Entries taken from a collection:
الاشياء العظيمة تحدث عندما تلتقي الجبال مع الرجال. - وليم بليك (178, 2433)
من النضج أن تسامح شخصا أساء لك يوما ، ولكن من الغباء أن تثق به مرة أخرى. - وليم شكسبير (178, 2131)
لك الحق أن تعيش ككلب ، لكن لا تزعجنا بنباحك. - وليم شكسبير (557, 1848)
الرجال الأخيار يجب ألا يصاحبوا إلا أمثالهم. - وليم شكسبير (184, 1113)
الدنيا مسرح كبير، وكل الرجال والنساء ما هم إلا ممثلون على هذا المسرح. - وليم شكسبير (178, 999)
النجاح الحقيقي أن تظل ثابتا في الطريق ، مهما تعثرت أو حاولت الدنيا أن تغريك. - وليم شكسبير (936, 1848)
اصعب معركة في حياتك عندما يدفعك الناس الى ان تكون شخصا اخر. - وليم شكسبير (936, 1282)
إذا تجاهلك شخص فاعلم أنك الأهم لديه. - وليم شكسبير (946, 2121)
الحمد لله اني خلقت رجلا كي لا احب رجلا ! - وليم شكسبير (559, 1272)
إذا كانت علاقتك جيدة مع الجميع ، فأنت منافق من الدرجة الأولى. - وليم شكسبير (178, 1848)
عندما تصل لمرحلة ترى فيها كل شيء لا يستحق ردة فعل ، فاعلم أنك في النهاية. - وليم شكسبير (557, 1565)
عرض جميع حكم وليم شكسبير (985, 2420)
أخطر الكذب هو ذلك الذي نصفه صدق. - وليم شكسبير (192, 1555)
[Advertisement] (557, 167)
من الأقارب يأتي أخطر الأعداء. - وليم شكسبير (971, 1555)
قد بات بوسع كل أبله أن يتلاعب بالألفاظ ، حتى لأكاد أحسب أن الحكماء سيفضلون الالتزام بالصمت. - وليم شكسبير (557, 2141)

→ **AIM OF THE EXERCISE**
Review the entries above and return every line where "عندما" appears.

→ **TASK ANSWER**
الاشياء العظيمة تحدث عندما تلتقي الجبال مع الرجال. - وليم بليك (178, 2433)
اصعب معركة في حياتك عندما يدفعك الناس الى ان تكون شخصا اخر. - وليم شكسبير (936, 1282)
عندما تصل لمرحلة ترى فيها كل شيء لا يستحق ردة فعل ، فاعلم أنك في النهاية. - وليم شكسبير (557, 1565)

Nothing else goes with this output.